Offizielle Synopsis: Rie ist PR-Journalistin und auf der gigantischen unterirdischen Baustelle der Kopenhagener Metro unterwegs, wo Arbeiter aus aller Welt zusammenarbeiten, um immer neue Tunnel durch den Stein zu fräsen. Eigentlich wollte sie die Männer zu ihrem ungewöhnlichen Arbeitsplatz interviewen, doch als sie sie auf dem Weg zum großen Bohrkopf begleitet, bricht im Inneren der Tunnel eine gewaltige Katastrophe aus. In einer Druckkapsel eingesperrt, harrt Rie mit zwei anderen auf Rettung. Als die ausbleibt und die Lage eskaliert, entfesselt sich ein unbändiger Überlebensinstinkt.

Kritik: Schaut man unbedarft die ersten 15 Minuten von „Cutterhead“, wähnt man sich in einer dieser „Mega Machines“-Dokus, die auf N24 in der Dauerschleife laufen. Eine Journalistin vor Ort, auf der Suche nach „human interest stories“, Arbeiter aus aller Welt, gigantische Röhren, endlose Gänge, Stahl, Beton, Schlamm. Hier wird das ganz große Rad für die Zukunft der Infrastruktur gedreht. Ich war vor allem baff, dass die Filmemacher offensichtlich an einem echten (oder vergleichbaren) Schauplatz drehen durften. Man kann Männerschweiß und Maschinenöl förmlich riechen.

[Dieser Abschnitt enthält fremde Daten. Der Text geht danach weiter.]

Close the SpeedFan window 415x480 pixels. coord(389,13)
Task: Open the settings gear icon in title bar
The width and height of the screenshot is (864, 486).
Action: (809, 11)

Rie wird denn auch weniger als Protagonistin im fiktionalen Sinne eingeführt – wir beobachten sie nur bei der mäßig interessanten Arbeit. Ein Digi-Foto da, eine banale Interviewfrage hier. Sie wird schon was draus stricken.

Wenn die Katastrophe hereinbricht, ist das zunächst nur ein leises Piepen einer Anzeige, ein rotes Licht auf einem Kontrollpaneel. Verwunderung, leichte Unruhe – gehen Sie zur Sicherheit mal in die Kompressionskammer…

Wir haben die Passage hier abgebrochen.